# Your assignment:
Restate exactly, and only, the lines from the one with "Task: Open the Download Games link" through the end of the data, with both of those end lines kept. Drop any pictures.
####################
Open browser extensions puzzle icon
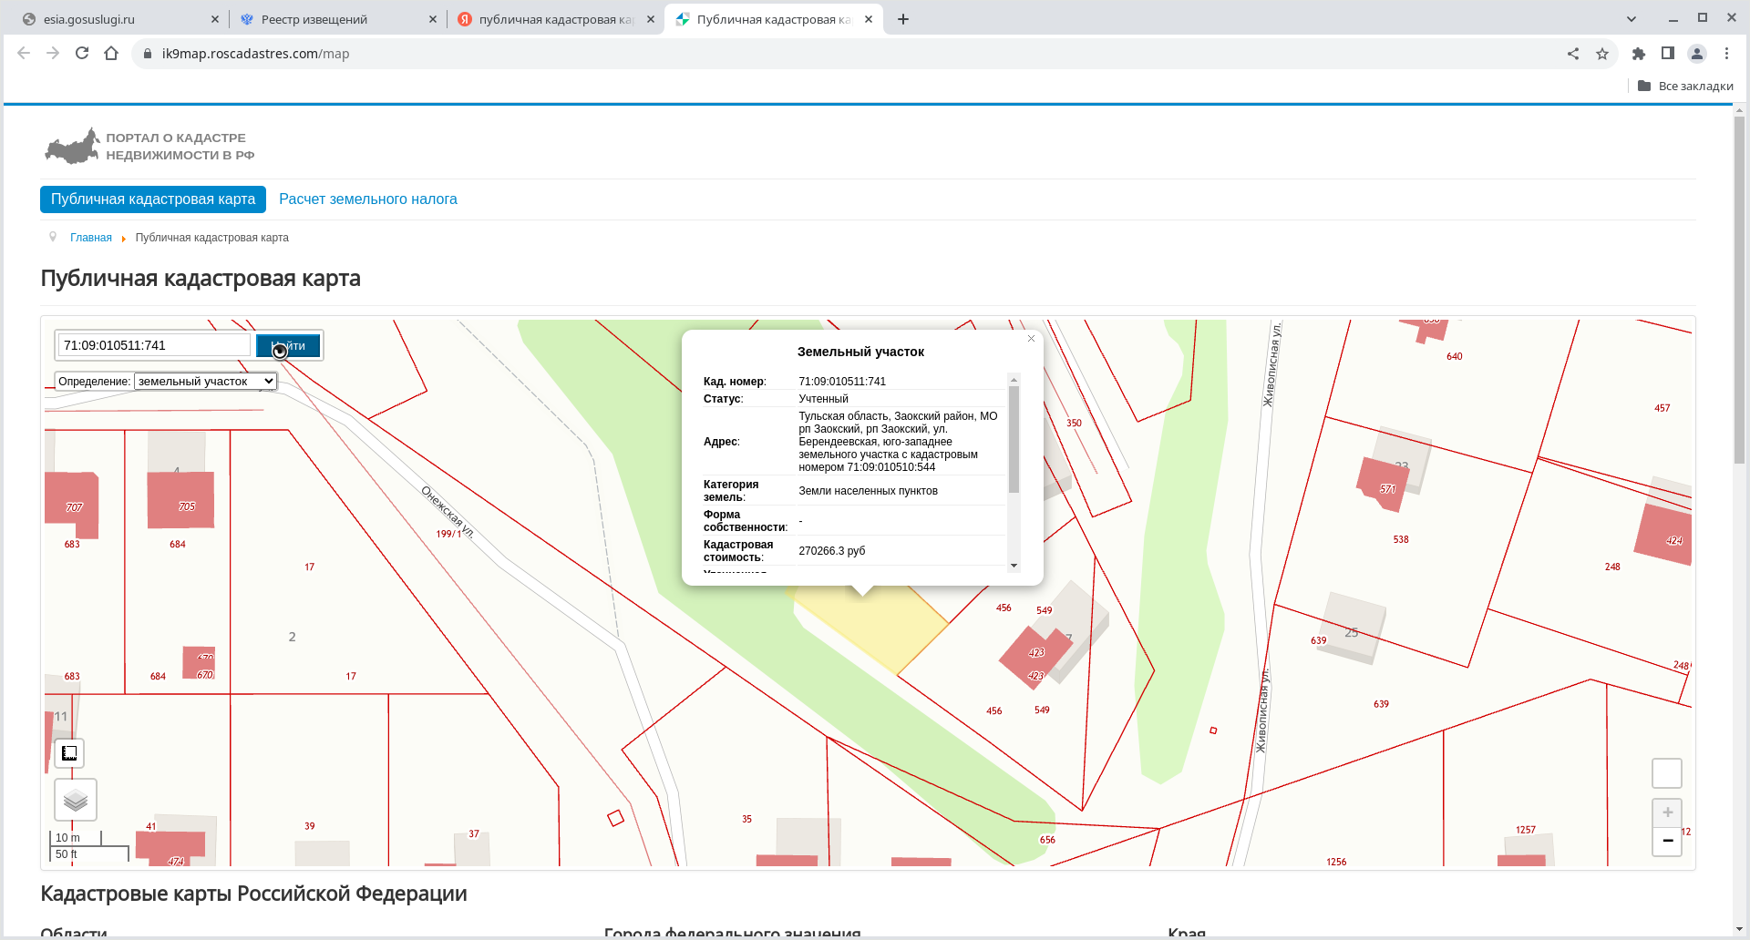Viewport: 1750px width, 940px height. (1639, 54)
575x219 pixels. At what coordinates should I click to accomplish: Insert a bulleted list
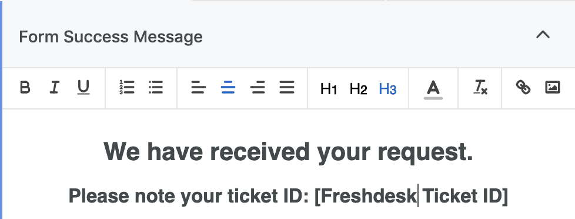[x=156, y=88]
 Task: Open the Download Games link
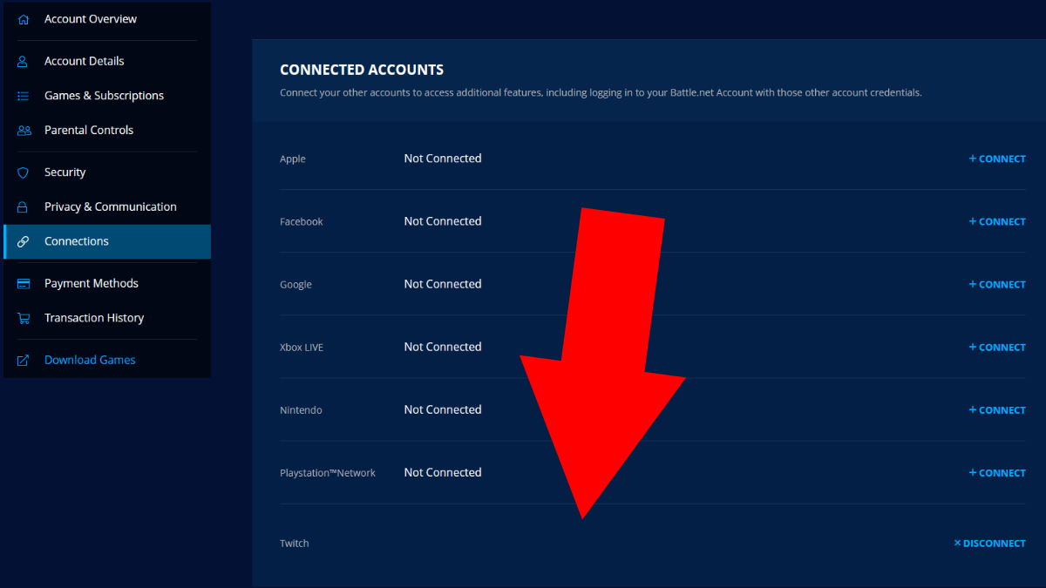pos(90,360)
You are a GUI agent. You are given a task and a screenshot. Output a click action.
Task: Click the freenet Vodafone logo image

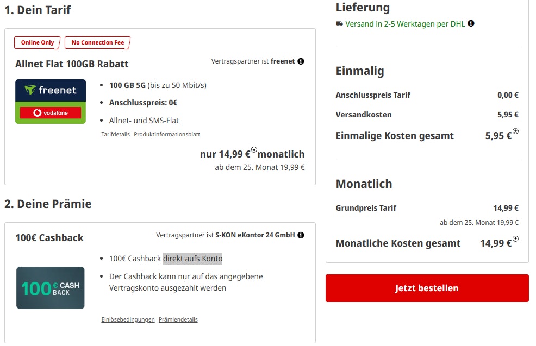[x=51, y=102]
####################
# Written response:
 Task: Open the Download Games link
pos(90,360)
You are a GUI agent. You are given a task and a screenshot. Output a click action.
Task: Click the freenet Vodafone logo image

[x=51, y=102]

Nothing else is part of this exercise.